Matt Klinger; a former Canadian Junior Champion, started his high performance training at the old All Canadian Academy at York University. He then had a stellar collegiate career playing in the number one position at Arizona State University, before graduating to the Canadian Davis Cup Team. The affable giant [6’5] with the booming serve moved last summer to Burlington with his beautiful wife Anne, their son Jackson and their lovable Bernese Mountiain Dog Stella. Last year was his first with Ace, when he started integrating with the coaching team and was the head junior coach at the Milton Tennis Club this summer.

Ace: Matt you are known as a fun loving guy and you seem to enjoy life, have you always been so positive?
I’d love to say yes to that, but there has definitely been some rough patches. I’m truly thankful for having the opportunity to travel as much as I did with tennis, as it gave me an opportunity to visit some many countries where people struggle with so many more serious issues than we have in Canada. After seeing all that (and putting myself in some questionable situations) I don’t think there is anything I can really complain about when I step back and look at the big picture, so why not have some fun on this crazy ride!

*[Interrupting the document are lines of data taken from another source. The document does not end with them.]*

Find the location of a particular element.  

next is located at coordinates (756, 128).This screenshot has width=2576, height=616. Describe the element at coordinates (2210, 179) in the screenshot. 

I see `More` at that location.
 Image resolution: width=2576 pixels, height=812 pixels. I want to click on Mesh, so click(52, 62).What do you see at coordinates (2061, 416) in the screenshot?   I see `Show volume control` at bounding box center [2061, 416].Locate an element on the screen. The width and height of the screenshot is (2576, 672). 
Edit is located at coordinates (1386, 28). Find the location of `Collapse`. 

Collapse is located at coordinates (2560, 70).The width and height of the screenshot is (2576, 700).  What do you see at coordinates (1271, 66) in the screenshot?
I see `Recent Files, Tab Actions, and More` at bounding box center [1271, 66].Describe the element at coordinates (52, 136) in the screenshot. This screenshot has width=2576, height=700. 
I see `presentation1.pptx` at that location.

Ace: Now that you have decided to make a career out of coaching, you are still very young [40]. What are your aspirations?
Is 40 “very” young? If you say so, then I’ll go with it!
I’m really enjoying working at ACE now and just want to contribute as much as I can. It’s been great heading up the Milton project this summer and it was a great feeling to work with Mike Donski to establish our programs up there. There’s quite a few kids that aspire to take the path that I did; university then possibly pros, so I can offer a lot of support as to what it’s really like. And most importantly, what not to do.

Ace: What do you think of the training now at Ace compared to when you were training 25 years ago at All Canadian [ace]?
It’s very interesting seeing what goes into the training from the coaches perspective as opposed to the player’s perspective. When you’re a young player at an academy you pretty much just show up and worry about yourself putting in your best effort and improving. As a coach, you have to worry about all players so it’s quite involved, as every player is an individual with their own sets of strengths and weaknesses. There isn’t really a one size fits all for teaching tennis.
From my own personal perspective, everyone seemed a lot bigger when I was 13.

Ace: What are some of the best moments you have associated with the sport?
Tennis has opened so many doors for me and given me so many opportunities to do things that most people cannot. Two of the groomsmen at my wedding were friends I met through tennis, so you really do develop lifelong relationships. There’s a sort of brotherhood you develop with guys you played with and competed against, that only we can share.
I have to say though, by far the best moments for me was the enjoyment of competing. That’s the number one thing I miss from playing. The thing I do not miss at all is airports and hotels!

Ace: Since you made it, what would be your advice to players dreaming of playing on their country’s National Team?
Although goals are an essential part of the planning process, focus on the day-to-day grind and doing your best on court especially on the days you don’t feel like it! As far as making the Davis Cup team? Take care of your ranking, make sure it’s high enough, and you’ll get the call.
Ace: When you are off your tennis mode what do you get pleasure from doing?
Well it’s not much of a secret that I like to have some fun on my down time. Getting together with friends and spending time with my family pretty much sums it up. We cottage a lot in the summer and it’s probably one of my favourite places to be. I bought Jackson his first fishing rod this past weekend and he caught his first fish, which was a 7 pound Bass! It’s amazing to have those “first” experiences with him.

If you want to know what I’m doing ahead of a weekend, you’ll have to ask my wife Anne, she tells me what my plans are usually!